Reputation: 39
I am not able to sort the mmm yy summary using date part coz I wanted month year format
Got the output as below
Col1 Col2
AA Apr 19
BB Feb 20
CC Dec 19
DD May 19
EE Jan 20
How to sort this month year wise
Expected result
Col1 Col2
AA Apr 19
DD May 19
CC Dec 19
EE Jan 20
BB Feb 20
Upvotes: 0
Views: 470
Reputation: 191285
It's a query that converts date to mmm yy format
As you are working with months, you are presumably aggregating daily data by month, and are currently doing something like:
select count(*) as col1,
to_char(your_column, 'Mon RR', 'NLS_DATE_LANGUAGE=ENGLISH') as col2
from your_table
group by to_char(your_column, 'Mon RR', 'NLS_DATE_LANGUAGE=ENGLISH')
order by col2;
which orders the data by the string representation of the date. (That isn't exactly what you show in your sample, but not sure if you just created that oddly...)
If you aggregate using the actual month instead, by truncating the date values (giving the first day of that month), then you can group by and order by that truncated date; and just convert to a string at the last moment for display only:
select count(*) as col1,
to_char(trunc(your_column, 'MM'), 'Mon RR', 'NLS_DATE_LANGUAGE=ENGLISH') as col2
from your_table
group by trunc(your_column, 'MM')
order by trunc(your_column, 'MM');
Like @GMB, I've specified the language to use for the month abbreviations.
Upvotes: 1
Reputation: 222482
In Oracle, you can use to_date()
for this:
select col1, col2
fro mytable
order by to_date(col2, 'mon yy')
Note that Oracle interprets the month name according to NLS parameters, such as NLS_DATE_LANGUAGE
. So for this to work, your database's language must be American.
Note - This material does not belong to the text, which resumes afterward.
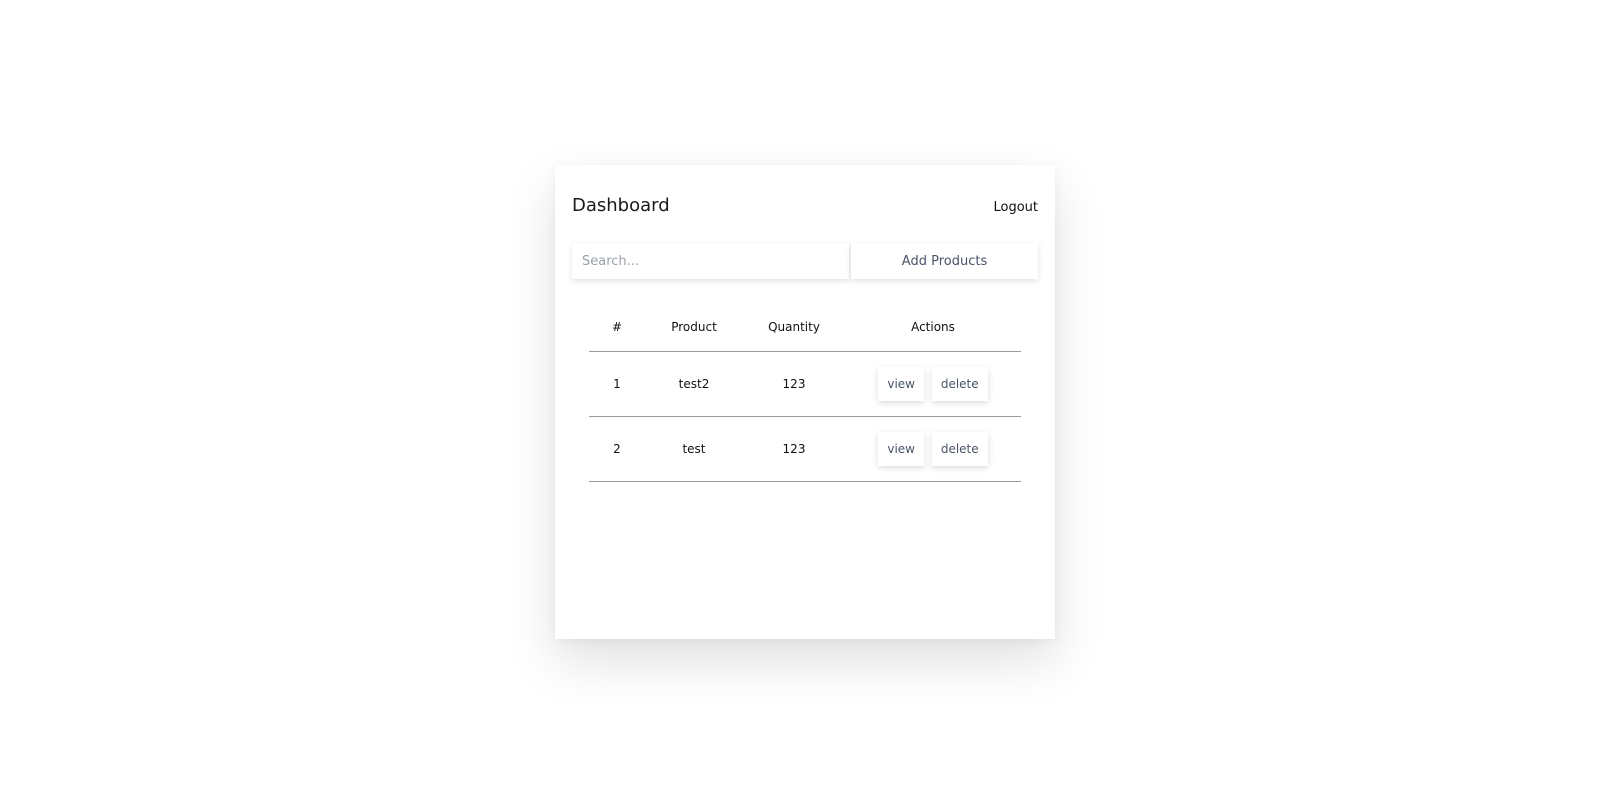  I want to click on column-header-actions: Actions, so click(933, 328).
If that's not the case, you can try and force the parameter as a third argument to to_date()
:
to_date(col2, 'mon yy', 'NLS_DATE_LANGUAGE=American')
Upvotes: 2
Reputation: 1269933
One method is:
order by year,
(case month when 'Jan' then 1 when 'Feb' then 2 . . . end)
There may be simpler ways to express this, depending on your database.